Exercises:
- A) Copy the part of the passage on Chardonnay socialists that opens with the words containing "A Chardonnay socialist is" and closes with "down the road.".
- B) According to the passage on Chardonnay socialists, what is a Chardonnay socialist the middle-class equivalent of?
- C) Decide whether each statement agrees with the passage on Chardonnay socialists, answering yes or no and quoting the words that settle it: (i) Chardonnay socialists are rich. (ii) Chardonnay socialists are far more numerous than champagne socialists. (iii) Chardonnay socialists act on their left-wing ideals.

Selected excerpt:
A Chardonnay socialist is the middle-class equivalent of a champagne socialist or limousine liberal. The distinction is significant - they are comfortable rather than rich, more likely to watch TV than be on it, and are much, much more numerous.
Chardonnay socialists are characterised by having wonderfully admirable left-wing ideals...which they never act on. It's about feeling good, not doing good. Causes are often comfortably remote - it's easier to sit around with a glass of Church Road talking about how awful the oppression is in East Timor than it is to help your own underprivileged ten minutes down the road.

Despite being about as useful as tits on a bull, at first look they seem basically harmless. But like anyone who chooses a credo for their own self-interest and entertainment, a chardonnay socialist's true value system may well be anything but what it appears. They are quite likely to have a case of the not-in-my-backyards: "Oh, isn't it wonderful we've accepted all those poor refugees into the country! (Just as long as they don't move into our neighbourhood)". If you're the sort of person who cares about actually getting something useful done, the idea of these people starts to look quite sinister.

Stored records:
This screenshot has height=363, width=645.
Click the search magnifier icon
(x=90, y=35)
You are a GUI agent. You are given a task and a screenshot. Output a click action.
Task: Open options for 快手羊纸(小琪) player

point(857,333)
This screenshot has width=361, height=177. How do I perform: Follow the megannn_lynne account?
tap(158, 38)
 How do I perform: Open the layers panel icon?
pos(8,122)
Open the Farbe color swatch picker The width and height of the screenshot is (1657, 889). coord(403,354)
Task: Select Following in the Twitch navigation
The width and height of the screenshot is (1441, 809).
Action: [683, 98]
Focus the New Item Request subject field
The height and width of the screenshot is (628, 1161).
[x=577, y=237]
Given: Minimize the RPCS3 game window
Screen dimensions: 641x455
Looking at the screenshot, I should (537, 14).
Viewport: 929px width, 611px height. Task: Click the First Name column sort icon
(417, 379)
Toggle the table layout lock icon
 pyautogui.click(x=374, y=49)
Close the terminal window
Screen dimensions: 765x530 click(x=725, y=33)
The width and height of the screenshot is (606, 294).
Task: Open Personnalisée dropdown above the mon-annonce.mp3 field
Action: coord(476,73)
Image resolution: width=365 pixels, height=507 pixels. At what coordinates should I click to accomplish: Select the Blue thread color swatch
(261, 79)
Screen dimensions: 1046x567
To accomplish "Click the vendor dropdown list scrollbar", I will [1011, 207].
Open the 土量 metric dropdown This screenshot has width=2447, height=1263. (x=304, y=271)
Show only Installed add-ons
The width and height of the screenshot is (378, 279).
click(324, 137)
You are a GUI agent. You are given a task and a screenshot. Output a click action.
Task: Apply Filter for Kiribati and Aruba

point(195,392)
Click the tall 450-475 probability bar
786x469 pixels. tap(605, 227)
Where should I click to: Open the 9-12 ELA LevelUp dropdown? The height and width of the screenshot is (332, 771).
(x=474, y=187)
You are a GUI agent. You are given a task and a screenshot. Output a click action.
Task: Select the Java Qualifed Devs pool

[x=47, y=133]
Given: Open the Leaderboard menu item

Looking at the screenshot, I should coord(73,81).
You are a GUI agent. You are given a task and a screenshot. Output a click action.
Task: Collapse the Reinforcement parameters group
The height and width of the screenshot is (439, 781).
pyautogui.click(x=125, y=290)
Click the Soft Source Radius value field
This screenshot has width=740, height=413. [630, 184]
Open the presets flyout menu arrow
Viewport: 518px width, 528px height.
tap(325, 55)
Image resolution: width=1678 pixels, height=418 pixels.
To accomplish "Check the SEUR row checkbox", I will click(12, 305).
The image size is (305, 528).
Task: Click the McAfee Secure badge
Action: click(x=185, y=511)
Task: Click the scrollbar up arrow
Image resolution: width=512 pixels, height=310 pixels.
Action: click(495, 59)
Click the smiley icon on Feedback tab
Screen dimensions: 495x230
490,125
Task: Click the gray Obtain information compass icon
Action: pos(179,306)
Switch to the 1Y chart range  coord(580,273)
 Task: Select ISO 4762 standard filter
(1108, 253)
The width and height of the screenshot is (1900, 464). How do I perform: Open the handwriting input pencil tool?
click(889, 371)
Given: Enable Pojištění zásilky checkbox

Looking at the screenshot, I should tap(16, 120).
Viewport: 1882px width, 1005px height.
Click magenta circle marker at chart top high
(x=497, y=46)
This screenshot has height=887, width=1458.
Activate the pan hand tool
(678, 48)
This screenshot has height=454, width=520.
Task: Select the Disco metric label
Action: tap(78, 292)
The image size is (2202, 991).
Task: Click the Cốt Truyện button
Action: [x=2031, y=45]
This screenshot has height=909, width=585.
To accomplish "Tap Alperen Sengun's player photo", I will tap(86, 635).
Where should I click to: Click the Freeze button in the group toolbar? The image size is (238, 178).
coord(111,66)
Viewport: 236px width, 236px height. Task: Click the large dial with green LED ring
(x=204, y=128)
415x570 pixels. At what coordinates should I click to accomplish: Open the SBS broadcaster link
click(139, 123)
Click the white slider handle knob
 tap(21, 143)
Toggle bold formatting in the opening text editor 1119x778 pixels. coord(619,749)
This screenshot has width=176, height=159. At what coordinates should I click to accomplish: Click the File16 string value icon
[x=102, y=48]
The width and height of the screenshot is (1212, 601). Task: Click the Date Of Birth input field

Answers to the exercises:
- A)
A Chardonnay socialist is the middle-class equivalent of a champagne socialist or limousine liberal. The distinction is significant - they are comfortable rather than rich, more likely to watch TV than be on it, and are much, much more numerous.
Chardonnay socialists are characterised by having wonderfully admirable left-wing ideals...which they never act on. It's about feeling good, not doing good. Causes are often comfortably remote - it's easier to sit around with a glass of Church Road talking about how awful the oppression is in East Timor than it is to help your own underprivileged ten minutes down the road.

- B) A champagne socialist or limousine liberal.

- C)
(i) No: "they are comfortable rather than rich"
(ii) Yes: "are much, much more numerous"
(iii) No: "which they never act on"